A recent survey by the Institute of Internal Auditors suggests internal audit budgets are stabilizing, but chief audit executives still have work ahead of them to align their audit plans with corporate strategic objectives and build the right skills into their departments.

The 2012 Pulse of the Profession Survey polled 461 internal audit professionals in North America. It found that 46 percent of the respondents' internal audit budgets are flat from the prior year, while 37 percent expected increases in budget and 17 percent expected decreases in budget. After three years of volatility in internal audit budgets, those statistics suggest budgets are settling in, says IIA President and CEO Richard Chambers. “There's even a slight tilt toward increasing, but overall we see some stabilization,” he says.

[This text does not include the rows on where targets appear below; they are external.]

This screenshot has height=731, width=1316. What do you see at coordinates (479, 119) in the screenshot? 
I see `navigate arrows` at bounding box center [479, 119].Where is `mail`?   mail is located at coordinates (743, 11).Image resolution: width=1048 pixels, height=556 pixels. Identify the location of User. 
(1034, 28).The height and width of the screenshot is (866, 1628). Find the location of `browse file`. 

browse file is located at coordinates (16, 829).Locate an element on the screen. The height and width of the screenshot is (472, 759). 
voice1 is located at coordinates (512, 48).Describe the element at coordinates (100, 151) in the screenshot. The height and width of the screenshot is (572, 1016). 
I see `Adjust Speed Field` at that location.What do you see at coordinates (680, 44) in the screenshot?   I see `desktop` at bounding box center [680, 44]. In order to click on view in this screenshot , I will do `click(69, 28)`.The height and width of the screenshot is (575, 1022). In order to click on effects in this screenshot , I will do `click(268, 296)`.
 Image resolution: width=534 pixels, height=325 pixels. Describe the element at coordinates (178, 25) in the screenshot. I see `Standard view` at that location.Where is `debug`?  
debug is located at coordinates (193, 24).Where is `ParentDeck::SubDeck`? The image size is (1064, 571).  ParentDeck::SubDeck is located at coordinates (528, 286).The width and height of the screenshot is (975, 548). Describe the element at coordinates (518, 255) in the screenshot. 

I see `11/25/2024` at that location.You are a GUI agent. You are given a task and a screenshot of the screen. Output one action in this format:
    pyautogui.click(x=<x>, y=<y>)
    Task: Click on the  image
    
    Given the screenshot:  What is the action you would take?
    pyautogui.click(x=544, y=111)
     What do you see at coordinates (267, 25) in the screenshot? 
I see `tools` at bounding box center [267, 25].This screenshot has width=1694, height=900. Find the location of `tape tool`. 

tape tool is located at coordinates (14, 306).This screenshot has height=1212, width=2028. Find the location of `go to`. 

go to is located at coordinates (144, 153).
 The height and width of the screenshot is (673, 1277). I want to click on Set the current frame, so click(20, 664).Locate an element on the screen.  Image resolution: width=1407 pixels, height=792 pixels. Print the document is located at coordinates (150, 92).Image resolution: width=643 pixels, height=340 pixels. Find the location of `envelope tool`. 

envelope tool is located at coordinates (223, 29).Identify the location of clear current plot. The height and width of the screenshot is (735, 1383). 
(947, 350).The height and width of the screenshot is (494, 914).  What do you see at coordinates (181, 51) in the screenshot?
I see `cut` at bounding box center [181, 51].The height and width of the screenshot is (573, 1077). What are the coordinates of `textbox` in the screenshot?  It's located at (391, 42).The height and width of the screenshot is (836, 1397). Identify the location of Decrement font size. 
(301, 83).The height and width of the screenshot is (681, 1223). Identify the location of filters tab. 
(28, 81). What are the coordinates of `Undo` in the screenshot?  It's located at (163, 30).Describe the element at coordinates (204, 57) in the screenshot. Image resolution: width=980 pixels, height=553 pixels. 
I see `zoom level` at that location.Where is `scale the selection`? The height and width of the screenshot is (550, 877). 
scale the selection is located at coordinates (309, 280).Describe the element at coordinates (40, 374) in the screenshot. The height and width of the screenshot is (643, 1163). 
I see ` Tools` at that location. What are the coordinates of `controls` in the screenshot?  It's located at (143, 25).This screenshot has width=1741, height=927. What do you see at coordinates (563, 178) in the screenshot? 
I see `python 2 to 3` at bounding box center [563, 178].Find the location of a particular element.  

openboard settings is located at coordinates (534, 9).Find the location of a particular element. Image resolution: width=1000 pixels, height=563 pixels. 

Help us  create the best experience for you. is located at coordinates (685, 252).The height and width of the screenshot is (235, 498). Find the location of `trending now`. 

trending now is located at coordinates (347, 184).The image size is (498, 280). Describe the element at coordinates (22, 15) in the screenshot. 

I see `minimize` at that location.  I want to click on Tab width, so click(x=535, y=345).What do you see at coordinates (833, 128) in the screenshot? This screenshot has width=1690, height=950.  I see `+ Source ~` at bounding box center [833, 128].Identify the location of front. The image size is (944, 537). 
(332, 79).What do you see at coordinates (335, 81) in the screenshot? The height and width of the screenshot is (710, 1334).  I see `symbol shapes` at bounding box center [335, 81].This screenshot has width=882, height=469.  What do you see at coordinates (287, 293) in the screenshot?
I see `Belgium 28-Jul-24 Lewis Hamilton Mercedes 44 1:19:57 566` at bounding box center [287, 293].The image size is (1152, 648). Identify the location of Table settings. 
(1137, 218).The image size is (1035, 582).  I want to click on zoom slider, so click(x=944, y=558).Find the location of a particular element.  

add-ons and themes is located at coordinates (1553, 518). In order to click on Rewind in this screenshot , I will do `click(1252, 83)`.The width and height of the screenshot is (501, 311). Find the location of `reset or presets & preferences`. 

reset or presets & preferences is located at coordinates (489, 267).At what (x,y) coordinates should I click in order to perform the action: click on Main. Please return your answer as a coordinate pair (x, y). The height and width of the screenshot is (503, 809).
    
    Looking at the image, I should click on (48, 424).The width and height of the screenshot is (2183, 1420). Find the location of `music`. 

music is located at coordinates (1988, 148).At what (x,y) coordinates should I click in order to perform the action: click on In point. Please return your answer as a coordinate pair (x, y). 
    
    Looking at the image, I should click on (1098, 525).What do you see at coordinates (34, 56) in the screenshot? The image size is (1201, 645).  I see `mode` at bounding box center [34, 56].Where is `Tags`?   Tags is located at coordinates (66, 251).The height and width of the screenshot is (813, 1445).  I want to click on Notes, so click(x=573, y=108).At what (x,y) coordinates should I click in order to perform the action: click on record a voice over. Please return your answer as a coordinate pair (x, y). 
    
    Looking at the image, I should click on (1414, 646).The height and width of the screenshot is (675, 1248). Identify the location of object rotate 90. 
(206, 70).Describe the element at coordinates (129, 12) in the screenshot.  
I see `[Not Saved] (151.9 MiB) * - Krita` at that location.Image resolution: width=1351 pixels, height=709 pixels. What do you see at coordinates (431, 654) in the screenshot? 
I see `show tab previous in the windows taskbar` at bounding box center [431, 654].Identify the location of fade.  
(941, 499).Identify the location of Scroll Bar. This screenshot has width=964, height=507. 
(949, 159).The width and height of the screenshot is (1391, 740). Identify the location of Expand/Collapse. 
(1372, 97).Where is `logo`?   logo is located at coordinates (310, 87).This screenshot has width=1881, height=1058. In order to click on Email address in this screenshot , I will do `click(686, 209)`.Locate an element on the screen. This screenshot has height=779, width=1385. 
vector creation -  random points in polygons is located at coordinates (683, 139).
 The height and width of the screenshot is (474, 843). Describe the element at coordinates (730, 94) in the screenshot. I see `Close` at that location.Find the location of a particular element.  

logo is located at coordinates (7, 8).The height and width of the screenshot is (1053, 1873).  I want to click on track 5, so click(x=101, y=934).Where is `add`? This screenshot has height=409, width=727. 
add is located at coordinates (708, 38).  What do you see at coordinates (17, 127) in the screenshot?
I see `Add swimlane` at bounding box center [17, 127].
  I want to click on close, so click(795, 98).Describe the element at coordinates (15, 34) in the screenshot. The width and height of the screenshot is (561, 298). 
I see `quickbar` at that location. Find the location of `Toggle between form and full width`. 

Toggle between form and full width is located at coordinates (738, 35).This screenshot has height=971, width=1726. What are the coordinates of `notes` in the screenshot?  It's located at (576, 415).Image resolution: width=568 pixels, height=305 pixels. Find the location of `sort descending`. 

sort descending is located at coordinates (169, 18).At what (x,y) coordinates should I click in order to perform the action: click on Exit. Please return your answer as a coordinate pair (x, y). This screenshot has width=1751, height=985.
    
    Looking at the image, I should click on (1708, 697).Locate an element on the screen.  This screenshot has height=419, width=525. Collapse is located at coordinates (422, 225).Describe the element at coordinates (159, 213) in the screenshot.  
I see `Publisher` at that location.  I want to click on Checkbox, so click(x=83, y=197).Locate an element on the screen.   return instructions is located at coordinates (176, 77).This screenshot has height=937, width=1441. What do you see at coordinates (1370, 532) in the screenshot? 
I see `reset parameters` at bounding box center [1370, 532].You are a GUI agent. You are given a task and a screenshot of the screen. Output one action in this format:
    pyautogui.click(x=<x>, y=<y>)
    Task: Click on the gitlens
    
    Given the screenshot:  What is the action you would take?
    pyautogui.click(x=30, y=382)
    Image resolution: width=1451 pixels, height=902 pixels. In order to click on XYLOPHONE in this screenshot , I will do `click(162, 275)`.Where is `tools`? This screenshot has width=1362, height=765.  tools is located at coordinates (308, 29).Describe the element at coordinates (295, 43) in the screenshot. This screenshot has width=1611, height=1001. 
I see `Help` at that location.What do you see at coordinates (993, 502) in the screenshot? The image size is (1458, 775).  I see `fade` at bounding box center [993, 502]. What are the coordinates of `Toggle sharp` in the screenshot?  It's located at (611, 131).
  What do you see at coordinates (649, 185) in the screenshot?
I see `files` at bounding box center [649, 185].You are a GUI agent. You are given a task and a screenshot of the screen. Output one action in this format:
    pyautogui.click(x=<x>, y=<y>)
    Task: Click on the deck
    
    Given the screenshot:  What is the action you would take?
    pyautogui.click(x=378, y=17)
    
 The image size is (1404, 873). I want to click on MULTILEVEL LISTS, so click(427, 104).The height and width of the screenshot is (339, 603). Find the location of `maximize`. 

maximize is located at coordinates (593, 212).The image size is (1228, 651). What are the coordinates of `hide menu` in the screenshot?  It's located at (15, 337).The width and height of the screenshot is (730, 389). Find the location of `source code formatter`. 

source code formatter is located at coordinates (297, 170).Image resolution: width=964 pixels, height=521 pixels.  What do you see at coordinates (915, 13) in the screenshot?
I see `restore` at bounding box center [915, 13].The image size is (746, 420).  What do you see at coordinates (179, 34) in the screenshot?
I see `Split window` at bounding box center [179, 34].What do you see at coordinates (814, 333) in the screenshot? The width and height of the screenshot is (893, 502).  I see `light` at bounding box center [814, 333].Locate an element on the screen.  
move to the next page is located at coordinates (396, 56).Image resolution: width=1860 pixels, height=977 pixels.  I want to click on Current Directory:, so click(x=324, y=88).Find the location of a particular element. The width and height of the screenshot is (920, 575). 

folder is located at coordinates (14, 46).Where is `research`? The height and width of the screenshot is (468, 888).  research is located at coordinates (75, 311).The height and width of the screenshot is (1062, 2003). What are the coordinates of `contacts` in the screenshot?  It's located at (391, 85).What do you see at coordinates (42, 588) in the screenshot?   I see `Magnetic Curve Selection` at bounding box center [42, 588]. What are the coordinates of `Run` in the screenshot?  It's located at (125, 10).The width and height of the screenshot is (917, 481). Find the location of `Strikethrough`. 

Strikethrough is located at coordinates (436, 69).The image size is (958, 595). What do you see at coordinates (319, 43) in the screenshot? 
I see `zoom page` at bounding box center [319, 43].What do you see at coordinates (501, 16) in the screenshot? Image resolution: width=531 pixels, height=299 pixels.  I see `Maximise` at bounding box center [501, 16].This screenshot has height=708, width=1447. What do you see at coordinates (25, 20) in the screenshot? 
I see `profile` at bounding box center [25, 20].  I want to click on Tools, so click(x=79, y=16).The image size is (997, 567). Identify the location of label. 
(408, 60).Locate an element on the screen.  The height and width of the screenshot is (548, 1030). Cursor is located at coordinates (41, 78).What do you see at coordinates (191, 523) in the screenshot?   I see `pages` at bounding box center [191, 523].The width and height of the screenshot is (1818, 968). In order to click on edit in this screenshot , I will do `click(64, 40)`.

At the same time, audit plans have become more balanced between financial and operational coverage in recent years, compared with the years when auditors were heavily focused on financial controls to implement Sarbanes-Oxley, the surveys suggests. Internal auditors said 27 percent of their audit plan is dedicated to operational risks while general financial risk is covered by 16 percent of the audit plan, compliance risk is covered by 15 percent, and Sarbanes-Oxley testing only 12 percent.

While the rebalancing is encouraging, says Chambers, he was disappointed to see that audit coverage for strategic risk and the effectiveness of risk management is less than 10 percent combined. “I would think it should be higher,” he says. “I would think it should be twice what it is. It seems somewhat low as the profession is embracing this new role.”

Survey results suggest internal auditors do not have their audit plans well aligned with the top five risks that are being addressed by boards, audit committees, and senior management, Chambers says. That potentially drives a wedge between internal auditors and the stakeholders they are meant to serve, he says, and should serve as a red flag to internal auditors to more carefully align their audit plans with corporate strategy. Chief audit executives should see it as an opportunity to explore how they can establish better relationships with their stakeholders to assure better alignment.

The survey also suggests chief audit executives continue to build in talent from areas outside of traditional auditing. When assessing prospective candidates, the skills most sought include analytical and critical thinking, communication, data mining and analytics, and general information technology, the survey says.